Governo gaúcho consegue R$ 5 milhões do governo federal para ajudar vítimas; promessa total é de R$ 162 milhões

Flávio Ilha
Especial para o UOL Notícias
Em Porto Alegre

Uma comitiva do governo gaúcho que foi a Brasília negociar os recursos prometidos pelo governo federal para auxiliar na reconstrução das cidades destruídas pelos temporais das últimas semanas conseguiu garantir a liberação de R$ 5 milhões, de um total de R$ 162 milhões sinalizados pela União.

Os recursos deverão ser liberados a partir da semana que vem, segundo a secretária de Defesa Civil do Ministério da Integração, Ivone Valente. A secretária condicionou a liberação dos recursos à apresentação de planos de trabalho por parte dos municípios.

"Tenho recebido prefeitos e conversado com autoridades. Os relatos são impressionantes", lamentou Ivone. Segundo ela, não faltarão recursos para atender às necessidades dos 178 municípios em situação de emergência no Estado.

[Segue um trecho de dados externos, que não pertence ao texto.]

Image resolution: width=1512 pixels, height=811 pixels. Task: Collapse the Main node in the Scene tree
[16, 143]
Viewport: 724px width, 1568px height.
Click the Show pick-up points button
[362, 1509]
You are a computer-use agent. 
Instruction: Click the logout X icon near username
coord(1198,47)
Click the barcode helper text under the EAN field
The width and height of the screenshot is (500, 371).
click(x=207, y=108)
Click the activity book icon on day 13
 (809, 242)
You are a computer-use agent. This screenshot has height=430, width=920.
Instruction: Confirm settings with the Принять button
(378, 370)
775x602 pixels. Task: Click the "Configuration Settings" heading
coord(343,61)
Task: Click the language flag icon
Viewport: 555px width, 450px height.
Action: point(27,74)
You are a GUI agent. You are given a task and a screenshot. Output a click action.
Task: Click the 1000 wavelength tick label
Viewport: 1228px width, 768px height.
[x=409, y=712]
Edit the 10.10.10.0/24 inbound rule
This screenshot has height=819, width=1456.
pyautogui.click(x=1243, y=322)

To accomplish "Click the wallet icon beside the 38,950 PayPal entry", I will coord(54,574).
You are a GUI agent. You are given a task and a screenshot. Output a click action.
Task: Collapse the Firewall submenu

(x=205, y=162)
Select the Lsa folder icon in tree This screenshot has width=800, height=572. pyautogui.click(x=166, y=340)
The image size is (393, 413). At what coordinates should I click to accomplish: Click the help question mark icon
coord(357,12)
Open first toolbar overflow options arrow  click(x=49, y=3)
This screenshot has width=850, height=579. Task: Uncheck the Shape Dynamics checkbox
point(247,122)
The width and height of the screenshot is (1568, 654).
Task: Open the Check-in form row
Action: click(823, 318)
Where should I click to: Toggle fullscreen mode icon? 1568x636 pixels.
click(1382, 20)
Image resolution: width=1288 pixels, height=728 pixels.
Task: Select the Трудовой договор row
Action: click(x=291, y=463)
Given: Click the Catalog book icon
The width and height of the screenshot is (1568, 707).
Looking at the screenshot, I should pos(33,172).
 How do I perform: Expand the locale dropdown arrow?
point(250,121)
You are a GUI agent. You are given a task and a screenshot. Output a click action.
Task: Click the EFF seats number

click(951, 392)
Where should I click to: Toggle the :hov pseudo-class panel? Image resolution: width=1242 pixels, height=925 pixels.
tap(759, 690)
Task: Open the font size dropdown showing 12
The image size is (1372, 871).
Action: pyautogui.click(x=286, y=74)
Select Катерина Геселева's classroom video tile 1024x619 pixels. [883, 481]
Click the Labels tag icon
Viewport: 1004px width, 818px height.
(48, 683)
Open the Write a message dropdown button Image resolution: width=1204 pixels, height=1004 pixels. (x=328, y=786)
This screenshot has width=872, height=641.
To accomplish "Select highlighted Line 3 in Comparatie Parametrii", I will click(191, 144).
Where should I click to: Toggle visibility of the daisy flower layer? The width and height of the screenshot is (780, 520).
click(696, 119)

Os outros R$ 157 milhões do pacote prometido ao Rio Grande do Sul dependerão da edição de medidas provisórias.

No último sábado (28), um grupo de ministros liderados pela chefe da Casa Civil, Dilma Rousseff, sinalizou, em Porto Alegre, a possibilidade de liberar em curto prazo R$ 162 milhões para auxiliar no trabalho de reconstrução.

Os ministros visitaram as áreas alagadas e prometeram agilidade para a liberação. "Vamos liberar fundo a fundo, diretamente dos ministérios. A maioria é de recursos orçamentários", disse a ministra no sábado.

Os R$ 5 milhões deverão ser usados para a reconstrução de pontes e estradas municipais que foram destruídas pela chuva. Várias comunidades do Estado estão com dificuldade de acesso devido à queda de barreiras.

A secretária-geral do governo gaúcho, Ana Pellini, não escondeu a frustração com o resultado do encontro. "Saímos com a esperança de que conseguiremos ajudar as pessoas que precisam, mas a medida provisória ainda não foi sequer redigida", disse. Segundo ela, os danos somente poderão ser corretamente avaliados depois que a água baixar nas cidades afetadas.

Ainda não foram definidas quais obras serão beneficiadas com a primeira parte dos recursos, já que a verba é insuficiente. "Precisamos de ajuda imediata. Os trâmites burocráticos devem ser dispensados neste momento para que possamos ganhar tempo", disse a secretária.

A reunião também serviu para aprovar uma sugestão da governadora Yeda Crusius (PSDB) de se criar uma Bolsa Reação em benefício das famílias que perderam tudo nas tempestades que assolam o Estado desde setembro. O mecanismo prevê a liberação de recursos para as famílias vítimas das enchentes. O valor do benefício deverá ficar em torno de R$ 400.

Segundo Ana Pellini, a bolsa deve garantir pelo menos a compra de materiais urgentes para a reconstrução de casas e a alimentação das vítimas. O benefício será pago uma única vez e, de acordo com a secretária, deverá beneficiar famílias que recebem até dois salários mínimos de renda familiar.

Para acelerar a apresentação dos planos de reconstrução dos municípios e liberar os recursos, o governo estadual designou um servidor para trabalhar junto ao Ministério da Integração. Além disso, a Federação dos Municípios do Rio Grande do Sul (Famurs) abrirá um escritório em Brasília, com dois funcionários que prestarão apoio aos prefeitos.

Além dos R$ 162 milhões, o governo federal também prometeu enviar 2 mil cestas básicas que totalizam 46 toneladas de alimentos, além de 2 mil kits-dormitórios e 42 kits de medicamentos e vacinas. Segundo o balanço mais recente da Defesa Civil gaúcha, quase 18 mil pessoas estão desabrigadas ou desalojadas no Estado devido às chuvas.